Des antécédents légaux handicapants

Aux États-Unis, une personne qui possède un dossier judiciaire relié au cannabis rencontrera plusieurs obstacles. Il lui sera très difficile d’obtenir des prêts étudiants, des prêts bancaires ou même un simple travail. Selon certaines estimations, environ 218 000 citoyens californiens sont aux prises depuis des années avec des problèmes légaux semblables. Une étude conduite par l’ACLU et la Drug Policy Alliance démontre d’ailleurs que les minorités visibles sont beaucoup plus susceptibles de posséder des antécédents judiciaires reliés au cannabis.

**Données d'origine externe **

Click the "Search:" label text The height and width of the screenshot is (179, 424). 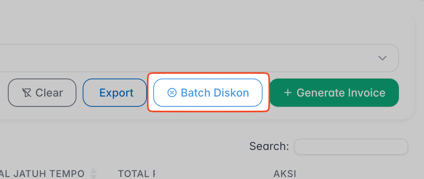click(x=269, y=146)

Un processus de pardon systématique

Le projet de loi 1793 a été accepté avec une majorité écrasante la semaine dernière. Auparavant, les résidents californiens devaient faire de longues et complexes démarches légales pour obtenir un pardon. Désormais, le processus sera enclenché automatiquement pour ceux et celles qui ont été condamnés pour un crime relié au cannabis avant que la substance ne soit légale. Les principaux intéressés n’auront plus à solliciter les services d’un avocat. C’est l’État qui se chargera maintenant de ce processus. Cette loi bonifie la Proposition 64 passée il y a quelques années en Californie. Cette dernière établissait les bases du système de pardon pour les dossiers judiciaires reliés au cannabis.

Vers un projet semblable au Canada?

Pour le moment, il n’y a pas de processus semblable au Canada. Le ministre de la Sécurité publique, Ralph Goodale, avait affirmé au début de l’été que : « Lorsque la loi changera, alors le gouvernement tournera son attention sur ces questions ».

Comme le 17 octobre approche à grands pas, le NPD a sauté sur l’occasion pour proposer un projet de loi similaire. Comme ce parti n’est pas au pouvoir, il s’agit pour le moment d’une simple promesse électorale. Cela dit, plus les politiciens discutent d’un tel projet, et plus les gens qui doivent composer avec une tache à leur dossier judiciaire peuvent se permettre d’espérer!